#### Objective:
How many of the lines below contain the string "blue"? Case counts, and give only the number.
══ Records to process ══
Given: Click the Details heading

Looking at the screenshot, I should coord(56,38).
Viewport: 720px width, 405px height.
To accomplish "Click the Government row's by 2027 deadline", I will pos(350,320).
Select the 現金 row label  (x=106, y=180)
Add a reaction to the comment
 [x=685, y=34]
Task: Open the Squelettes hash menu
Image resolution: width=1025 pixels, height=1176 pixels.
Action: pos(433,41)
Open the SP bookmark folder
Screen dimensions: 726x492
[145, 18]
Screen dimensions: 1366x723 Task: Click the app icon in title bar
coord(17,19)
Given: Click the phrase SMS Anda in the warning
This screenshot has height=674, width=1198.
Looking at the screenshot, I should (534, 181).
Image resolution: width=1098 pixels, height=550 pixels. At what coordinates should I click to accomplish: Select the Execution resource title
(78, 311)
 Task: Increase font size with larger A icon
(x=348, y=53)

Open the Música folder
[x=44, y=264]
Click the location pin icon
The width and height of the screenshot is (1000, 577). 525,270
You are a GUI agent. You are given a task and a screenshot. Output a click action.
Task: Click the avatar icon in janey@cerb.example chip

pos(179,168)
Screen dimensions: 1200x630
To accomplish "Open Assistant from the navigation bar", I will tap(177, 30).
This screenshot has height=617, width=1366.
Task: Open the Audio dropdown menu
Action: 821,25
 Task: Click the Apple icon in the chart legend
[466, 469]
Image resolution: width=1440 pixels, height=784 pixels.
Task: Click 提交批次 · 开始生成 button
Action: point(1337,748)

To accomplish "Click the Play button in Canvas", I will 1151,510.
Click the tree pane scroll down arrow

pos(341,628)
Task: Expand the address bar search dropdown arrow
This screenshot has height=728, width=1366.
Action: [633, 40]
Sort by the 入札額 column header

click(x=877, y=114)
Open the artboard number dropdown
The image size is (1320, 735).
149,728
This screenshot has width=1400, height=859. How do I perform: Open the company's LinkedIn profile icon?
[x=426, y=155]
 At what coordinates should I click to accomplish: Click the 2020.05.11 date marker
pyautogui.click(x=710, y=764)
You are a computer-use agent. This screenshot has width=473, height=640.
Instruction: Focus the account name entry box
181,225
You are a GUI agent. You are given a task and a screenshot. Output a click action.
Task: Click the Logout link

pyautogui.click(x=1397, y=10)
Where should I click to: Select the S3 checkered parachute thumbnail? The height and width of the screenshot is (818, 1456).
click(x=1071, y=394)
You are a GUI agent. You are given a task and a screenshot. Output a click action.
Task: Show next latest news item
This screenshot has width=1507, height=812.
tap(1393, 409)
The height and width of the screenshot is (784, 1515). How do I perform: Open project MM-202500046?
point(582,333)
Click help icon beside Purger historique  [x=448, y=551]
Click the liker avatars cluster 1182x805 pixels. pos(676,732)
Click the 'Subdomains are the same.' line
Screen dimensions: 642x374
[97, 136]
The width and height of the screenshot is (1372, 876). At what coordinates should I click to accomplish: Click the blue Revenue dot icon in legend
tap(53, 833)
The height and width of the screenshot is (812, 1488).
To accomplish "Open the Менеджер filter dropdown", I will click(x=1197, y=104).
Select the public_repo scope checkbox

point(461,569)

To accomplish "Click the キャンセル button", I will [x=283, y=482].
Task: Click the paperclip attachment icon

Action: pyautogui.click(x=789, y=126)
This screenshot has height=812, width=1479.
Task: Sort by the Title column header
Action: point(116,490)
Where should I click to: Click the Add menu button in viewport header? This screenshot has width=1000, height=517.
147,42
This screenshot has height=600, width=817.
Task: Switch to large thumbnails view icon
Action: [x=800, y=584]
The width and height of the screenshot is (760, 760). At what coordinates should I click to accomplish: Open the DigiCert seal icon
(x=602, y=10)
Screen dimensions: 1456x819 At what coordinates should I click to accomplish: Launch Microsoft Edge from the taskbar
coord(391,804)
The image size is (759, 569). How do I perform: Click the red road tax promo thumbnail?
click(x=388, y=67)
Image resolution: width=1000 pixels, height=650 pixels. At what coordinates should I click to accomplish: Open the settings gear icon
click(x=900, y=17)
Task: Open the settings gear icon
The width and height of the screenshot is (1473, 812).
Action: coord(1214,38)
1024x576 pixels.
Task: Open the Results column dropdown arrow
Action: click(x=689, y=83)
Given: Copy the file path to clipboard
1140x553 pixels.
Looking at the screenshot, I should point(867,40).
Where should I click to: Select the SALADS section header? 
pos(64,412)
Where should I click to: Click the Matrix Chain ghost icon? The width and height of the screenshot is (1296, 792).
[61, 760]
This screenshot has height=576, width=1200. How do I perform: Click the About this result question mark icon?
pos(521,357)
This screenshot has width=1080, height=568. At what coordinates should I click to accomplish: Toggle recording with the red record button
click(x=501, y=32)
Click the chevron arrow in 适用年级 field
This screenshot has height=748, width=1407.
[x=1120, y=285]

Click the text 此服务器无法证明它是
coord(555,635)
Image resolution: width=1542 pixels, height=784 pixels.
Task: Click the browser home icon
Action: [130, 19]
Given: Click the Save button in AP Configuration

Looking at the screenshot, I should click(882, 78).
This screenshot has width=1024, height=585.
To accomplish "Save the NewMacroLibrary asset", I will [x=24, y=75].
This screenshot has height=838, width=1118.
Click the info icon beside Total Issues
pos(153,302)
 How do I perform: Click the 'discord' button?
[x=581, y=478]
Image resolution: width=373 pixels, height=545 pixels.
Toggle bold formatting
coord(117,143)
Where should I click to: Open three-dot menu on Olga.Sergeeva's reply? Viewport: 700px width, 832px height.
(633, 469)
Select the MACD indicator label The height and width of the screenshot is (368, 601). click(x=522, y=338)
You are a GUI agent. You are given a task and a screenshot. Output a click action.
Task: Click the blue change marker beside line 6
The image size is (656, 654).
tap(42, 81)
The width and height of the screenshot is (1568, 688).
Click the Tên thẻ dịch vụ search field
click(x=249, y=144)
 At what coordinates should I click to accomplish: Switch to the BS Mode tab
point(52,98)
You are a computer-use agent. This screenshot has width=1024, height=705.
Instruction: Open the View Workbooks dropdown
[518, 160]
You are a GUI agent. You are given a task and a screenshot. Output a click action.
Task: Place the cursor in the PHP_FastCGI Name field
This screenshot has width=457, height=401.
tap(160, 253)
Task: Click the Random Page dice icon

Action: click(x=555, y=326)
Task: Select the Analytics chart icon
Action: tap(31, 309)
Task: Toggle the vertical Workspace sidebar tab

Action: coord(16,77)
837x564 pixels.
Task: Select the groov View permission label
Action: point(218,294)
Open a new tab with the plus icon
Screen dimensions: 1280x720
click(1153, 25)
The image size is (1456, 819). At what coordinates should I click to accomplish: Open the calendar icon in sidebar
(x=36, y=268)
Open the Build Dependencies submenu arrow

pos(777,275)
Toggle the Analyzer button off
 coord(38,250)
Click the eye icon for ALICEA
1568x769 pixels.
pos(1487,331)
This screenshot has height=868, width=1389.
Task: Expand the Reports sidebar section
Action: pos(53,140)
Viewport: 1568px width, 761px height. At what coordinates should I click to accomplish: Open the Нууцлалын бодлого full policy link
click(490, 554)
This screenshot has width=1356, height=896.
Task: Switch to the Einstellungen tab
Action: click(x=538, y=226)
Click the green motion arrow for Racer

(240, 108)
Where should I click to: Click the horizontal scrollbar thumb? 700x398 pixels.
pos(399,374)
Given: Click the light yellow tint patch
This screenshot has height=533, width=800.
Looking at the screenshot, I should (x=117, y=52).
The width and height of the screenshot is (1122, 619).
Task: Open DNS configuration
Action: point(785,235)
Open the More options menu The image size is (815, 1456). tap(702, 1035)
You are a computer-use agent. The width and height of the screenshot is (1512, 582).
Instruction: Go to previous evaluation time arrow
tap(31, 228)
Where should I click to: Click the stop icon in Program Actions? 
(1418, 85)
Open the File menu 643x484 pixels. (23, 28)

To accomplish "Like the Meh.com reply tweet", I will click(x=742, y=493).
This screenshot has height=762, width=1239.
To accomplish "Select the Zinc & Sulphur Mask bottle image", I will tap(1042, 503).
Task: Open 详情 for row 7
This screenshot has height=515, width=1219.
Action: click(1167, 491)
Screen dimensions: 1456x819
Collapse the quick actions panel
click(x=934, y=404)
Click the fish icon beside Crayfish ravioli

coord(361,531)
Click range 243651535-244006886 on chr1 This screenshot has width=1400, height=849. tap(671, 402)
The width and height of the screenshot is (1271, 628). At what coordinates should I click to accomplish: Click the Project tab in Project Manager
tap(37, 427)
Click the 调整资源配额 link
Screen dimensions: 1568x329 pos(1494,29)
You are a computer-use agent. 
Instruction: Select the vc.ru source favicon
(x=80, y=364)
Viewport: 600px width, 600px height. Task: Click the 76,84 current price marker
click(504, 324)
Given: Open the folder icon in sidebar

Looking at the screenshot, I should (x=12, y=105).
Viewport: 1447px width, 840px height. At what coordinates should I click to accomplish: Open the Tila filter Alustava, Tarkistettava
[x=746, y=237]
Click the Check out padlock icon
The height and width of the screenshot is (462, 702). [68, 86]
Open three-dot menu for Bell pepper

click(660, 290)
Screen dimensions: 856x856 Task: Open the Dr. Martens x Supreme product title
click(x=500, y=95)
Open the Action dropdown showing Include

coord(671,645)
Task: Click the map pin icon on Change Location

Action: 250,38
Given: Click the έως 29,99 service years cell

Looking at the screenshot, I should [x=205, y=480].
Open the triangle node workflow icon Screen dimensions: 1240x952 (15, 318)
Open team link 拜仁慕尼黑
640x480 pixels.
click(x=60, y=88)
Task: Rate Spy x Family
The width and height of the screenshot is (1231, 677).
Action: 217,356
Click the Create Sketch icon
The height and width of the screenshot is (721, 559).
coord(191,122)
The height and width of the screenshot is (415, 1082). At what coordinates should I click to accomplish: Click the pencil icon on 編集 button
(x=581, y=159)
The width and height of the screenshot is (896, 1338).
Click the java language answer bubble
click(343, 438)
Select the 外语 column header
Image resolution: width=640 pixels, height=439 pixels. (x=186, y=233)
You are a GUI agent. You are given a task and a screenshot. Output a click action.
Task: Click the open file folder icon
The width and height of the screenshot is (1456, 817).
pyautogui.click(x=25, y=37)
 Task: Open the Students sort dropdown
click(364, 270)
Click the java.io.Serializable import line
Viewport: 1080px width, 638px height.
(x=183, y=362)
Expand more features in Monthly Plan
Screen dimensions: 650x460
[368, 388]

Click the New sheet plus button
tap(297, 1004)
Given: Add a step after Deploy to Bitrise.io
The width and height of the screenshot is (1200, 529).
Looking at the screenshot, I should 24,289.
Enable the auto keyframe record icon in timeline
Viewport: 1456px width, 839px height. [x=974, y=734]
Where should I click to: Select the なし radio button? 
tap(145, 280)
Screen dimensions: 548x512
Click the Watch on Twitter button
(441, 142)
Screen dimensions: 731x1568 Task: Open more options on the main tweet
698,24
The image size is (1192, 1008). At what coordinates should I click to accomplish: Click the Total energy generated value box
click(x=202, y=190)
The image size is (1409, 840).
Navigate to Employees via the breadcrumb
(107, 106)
═══
#### Solution:
2